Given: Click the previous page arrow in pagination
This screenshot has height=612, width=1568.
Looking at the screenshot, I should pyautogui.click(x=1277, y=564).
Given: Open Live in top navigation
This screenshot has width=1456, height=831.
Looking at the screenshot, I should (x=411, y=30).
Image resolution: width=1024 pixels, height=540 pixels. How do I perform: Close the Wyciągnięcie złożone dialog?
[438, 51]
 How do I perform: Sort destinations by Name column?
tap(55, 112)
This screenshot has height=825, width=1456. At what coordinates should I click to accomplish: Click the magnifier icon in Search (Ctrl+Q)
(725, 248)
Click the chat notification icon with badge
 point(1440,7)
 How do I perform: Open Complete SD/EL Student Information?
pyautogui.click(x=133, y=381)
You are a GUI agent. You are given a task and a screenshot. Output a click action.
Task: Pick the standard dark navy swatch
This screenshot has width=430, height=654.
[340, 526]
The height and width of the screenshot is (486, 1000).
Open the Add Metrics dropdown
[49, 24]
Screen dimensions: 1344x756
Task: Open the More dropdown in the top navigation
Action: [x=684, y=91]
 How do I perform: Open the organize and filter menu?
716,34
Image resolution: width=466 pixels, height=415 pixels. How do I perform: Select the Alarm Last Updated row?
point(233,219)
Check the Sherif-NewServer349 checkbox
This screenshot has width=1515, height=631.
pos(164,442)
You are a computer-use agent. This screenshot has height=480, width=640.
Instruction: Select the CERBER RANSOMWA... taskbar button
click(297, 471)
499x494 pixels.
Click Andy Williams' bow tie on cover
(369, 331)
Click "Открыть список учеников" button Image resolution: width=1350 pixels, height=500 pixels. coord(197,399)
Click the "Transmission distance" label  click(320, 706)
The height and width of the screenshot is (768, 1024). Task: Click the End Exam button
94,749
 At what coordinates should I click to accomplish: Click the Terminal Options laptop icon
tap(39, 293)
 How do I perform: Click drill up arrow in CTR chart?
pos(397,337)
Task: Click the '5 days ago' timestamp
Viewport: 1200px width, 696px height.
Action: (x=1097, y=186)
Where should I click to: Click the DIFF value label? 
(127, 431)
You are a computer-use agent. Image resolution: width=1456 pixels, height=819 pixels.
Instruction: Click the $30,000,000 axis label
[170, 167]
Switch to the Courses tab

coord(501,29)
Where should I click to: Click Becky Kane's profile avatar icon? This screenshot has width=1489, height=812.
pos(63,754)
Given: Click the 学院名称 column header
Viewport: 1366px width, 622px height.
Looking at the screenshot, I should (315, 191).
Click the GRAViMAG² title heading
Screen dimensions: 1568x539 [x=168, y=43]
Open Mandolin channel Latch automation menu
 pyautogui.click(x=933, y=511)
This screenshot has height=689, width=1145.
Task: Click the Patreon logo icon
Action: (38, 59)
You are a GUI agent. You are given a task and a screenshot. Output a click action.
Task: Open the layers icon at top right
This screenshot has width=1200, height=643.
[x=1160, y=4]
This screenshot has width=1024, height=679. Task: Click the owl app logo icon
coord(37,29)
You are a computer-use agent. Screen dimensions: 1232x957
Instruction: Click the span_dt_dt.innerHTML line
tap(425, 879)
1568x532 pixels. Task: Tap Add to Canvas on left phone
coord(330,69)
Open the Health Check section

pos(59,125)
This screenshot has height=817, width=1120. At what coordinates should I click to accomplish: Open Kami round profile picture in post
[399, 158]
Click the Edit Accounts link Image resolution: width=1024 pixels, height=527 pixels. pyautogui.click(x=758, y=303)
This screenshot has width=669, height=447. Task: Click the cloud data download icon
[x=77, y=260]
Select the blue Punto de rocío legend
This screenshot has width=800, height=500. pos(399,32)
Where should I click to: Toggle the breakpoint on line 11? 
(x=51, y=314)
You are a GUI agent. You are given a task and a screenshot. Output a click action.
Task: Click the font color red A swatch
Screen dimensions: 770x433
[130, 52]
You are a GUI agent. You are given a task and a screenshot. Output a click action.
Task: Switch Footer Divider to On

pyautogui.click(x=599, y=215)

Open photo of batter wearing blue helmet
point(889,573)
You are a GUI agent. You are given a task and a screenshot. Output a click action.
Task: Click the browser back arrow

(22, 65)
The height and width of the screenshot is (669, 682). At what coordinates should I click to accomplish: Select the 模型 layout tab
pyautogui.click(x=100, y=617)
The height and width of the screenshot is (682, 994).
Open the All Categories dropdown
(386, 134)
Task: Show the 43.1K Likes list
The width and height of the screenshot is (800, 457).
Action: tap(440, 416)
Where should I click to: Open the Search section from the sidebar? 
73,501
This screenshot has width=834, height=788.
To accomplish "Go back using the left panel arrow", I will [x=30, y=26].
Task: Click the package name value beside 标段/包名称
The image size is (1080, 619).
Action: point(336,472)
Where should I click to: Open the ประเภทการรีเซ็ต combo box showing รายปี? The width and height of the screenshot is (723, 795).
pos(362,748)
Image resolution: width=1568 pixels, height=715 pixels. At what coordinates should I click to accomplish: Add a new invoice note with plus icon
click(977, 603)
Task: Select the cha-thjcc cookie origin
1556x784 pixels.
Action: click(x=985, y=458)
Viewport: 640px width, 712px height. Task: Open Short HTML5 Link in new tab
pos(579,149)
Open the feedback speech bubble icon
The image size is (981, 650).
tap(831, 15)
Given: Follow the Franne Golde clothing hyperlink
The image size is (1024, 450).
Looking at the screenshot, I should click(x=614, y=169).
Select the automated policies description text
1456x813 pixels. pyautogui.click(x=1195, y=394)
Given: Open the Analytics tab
-- -- --
• _TASK PROMPT_
Edit these rows so that "pagination" reads "page navigation", with everything else left as it is.

• _ANSWER BELOW_
Given: Click the previous page arrow in page navigation
This screenshot has height=612, width=1568.
Looking at the screenshot, I should pyautogui.click(x=1277, y=564).
Given: Open Live in top navigation
This screenshot has width=1456, height=831.
Looking at the screenshot, I should (x=411, y=30).
Image resolution: width=1024 pixels, height=540 pixels. How do I perform: Close the Wyciągnięcie złożone dialog?
[438, 51]
 How do I perform: Sort destinations by Name column?
tap(55, 112)
This screenshot has height=825, width=1456. At what coordinates should I click to accomplish: Click the magnifier icon in Search (Ctrl+Q)
(725, 248)
Click the chat notification icon with badge
 point(1440,7)
 How do I perform: Open Complete SD/EL Student Information?
pyautogui.click(x=133, y=381)
You are a GUI agent. You are given a task and a screenshot. Output a click action.
Task: Pick the standard dark navy swatch
This screenshot has width=430, height=654.
[340, 526]
The height and width of the screenshot is (486, 1000).
Open the Add Metrics dropdown
[49, 24]
Screen dimensions: 1344x756
Task: Open the More dropdown in the top navigation
Action: [x=684, y=91]
 How do I perform: Open the organize and filter menu?
716,34
Image resolution: width=466 pixels, height=415 pixels. How do I perform: Select the Alarm Last Updated row?
point(233,219)
Check the Sherif-NewServer349 checkbox
This screenshot has width=1515, height=631.
pos(164,442)
You are a computer-use agent. This screenshot has height=480, width=640.
Instruction: Select the CERBER RANSOMWA... taskbar button
click(297, 471)
499x494 pixels.
Click Andy Williams' bow tie on cover
(369, 331)
Click "Открыть список учеников" button Image resolution: width=1350 pixels, height=500 pixels. coord(197,399)
Click the "Transmission distance" label  click(320, 706)
The height and width of the screenshot is (768, 1024). Task: Click the End Exam button
94,749
 At what coordinates should I click to accomplish: Click the Terminal Options laptop icon
tap(39, 293)
 How do I perform: Click drill up arrow in CTR chart?
pos(397,337)
Task: Click the '5 days ago' timestamp
Viewport: 1200px width, 696px height.
Action: (x=1097, y=186)
Where should I click to: Click the DIFF value label? 
(127, 431)
You are a computer-use agent. Image resolution: width=1456 pixels, height=819 pixels.
Instruction: Click the $30,000,000 axis label
[170, 167]
Switch to the Courses tab

coord(501,29)
Where should I click to: Click Becky Kane's profile avatar icon? This screenshot has width=1489, height=812.
pos(63,754)
Given: Click the 学院名称 column header
Viewport: 1366px width, 622px height.
Looking at the screenshot, I should (315, 191).
Click the GRAViMAG² title heading
Screen dimensions: 1568x539 [x=168, y=43]
Open Mandolin channel Latch automation menu
 pyautogui.click(x=933, y=511)
This screenshot has height=689, width=1145.
Task: Click the Patreon logo icon
Action: (38, 59)
You are a GUI agent. You are given a task and a screenshot. Output a click action.
Task: Open the layers icon at top right
This screenshot has width=1200, height=643.
[x=1160, y=4]
This screenshot has width=1024, height=679. Task: Click the owl app logo icon
coord(37,29)
You are a computer-use agent. Screen dimensions: 1232x957
Instruction: Click the span_dt_dt.innerHTML line
tap(425, 879)
1568x532 pixels. Task: Tap Add to Canvas on left phone
coord(330,69)
Open the Health Check section

pos(59,125)
This screenshot has height=817, width=1120. At what coordinates should I click to accomplish: Open Kami round profile picture in post
[399, 158]
Click the Edit Accounts link Image resolution: width=1024 pixels, height=527 pixels. pyautogui.click(x=758, y=303)
This screenshot has width=669, height=447. Task: Click the cloud data download icon
[x=77, y=260]
Select the blue Punto de rocío legend
This screenshot has width=800, height=500. pos(399,32)
Where should I click to: Toggle the breakpoint on line 11? 
(x=51, y=314)
You are a GUI agent. You are given a task and a screenshot. Output a click action.
Task: Click the font color red A swatch
Screen dimensions: 770x433
[130, 52]
You are a GUI agent. You are given a task and a screenshot. Output a click action.
Task: Switch Footer Divider to On

pyautogui.click(x=599, y=215)

Open photo of batter wearing blue helmet
point(889,573)
You are a GUI agent. You are given a task and a screenshot. Output a click action.
Task: Click the browser back arrow

(22, 65)
The height and width of the screenshot is (669, 682). At what coordinates should I click to accomplish: Select the 模型 layout tab
pyautogui.click(x=100, y=617)
The height and width of the screenshot is (682, 994).
Open the All Categories dropdown
(386, 134)
Task: Show the 43.1K Likes list
The width and height of the screenshot is (800, 457).
Action: tap(440, 416)
Where should I click to: Open the Search section from the sidebar? 
73,501
This screenshot has width=834, height=788.
To accomplish "Go back using the left panel arrow", I will [x=30, y=26].
Task: Click the package name value beside 标段/包名称
The image size is (1080, 619).
Action: point(336,472)
Where should I click to: Open the ประเภทการรีเซ็ต combo box showing รายปี? The width and height of the screenshot is (723, 795).
pos(362,748)
Image resolution: width=1568 pixels, height=715 pixels. At what coordinates should I click to accomplish: Add a new invoice note with plus icon
click(977, 603)
Task: Select the cha-thjcc cookie origin
1556x784 pixels.
Action: click(x=985, y=458)
Viewport: 640px width, 712px height. Task: Open Short HTML5 Link in new tab
pos(579,149)
Open the feedback speech bubble icon
The image size is (981, 650).
tap(831, 15)
Given: Follow the Franne Golde clothing hyperlink
The image size is (1024, 450).
Looking at the screenshot, I should click(x=614, y=169).
Select the automated policies description text
1456x813 pixels. pyautogui.click(x=1195, y=394)
Given: Open the Analytics tab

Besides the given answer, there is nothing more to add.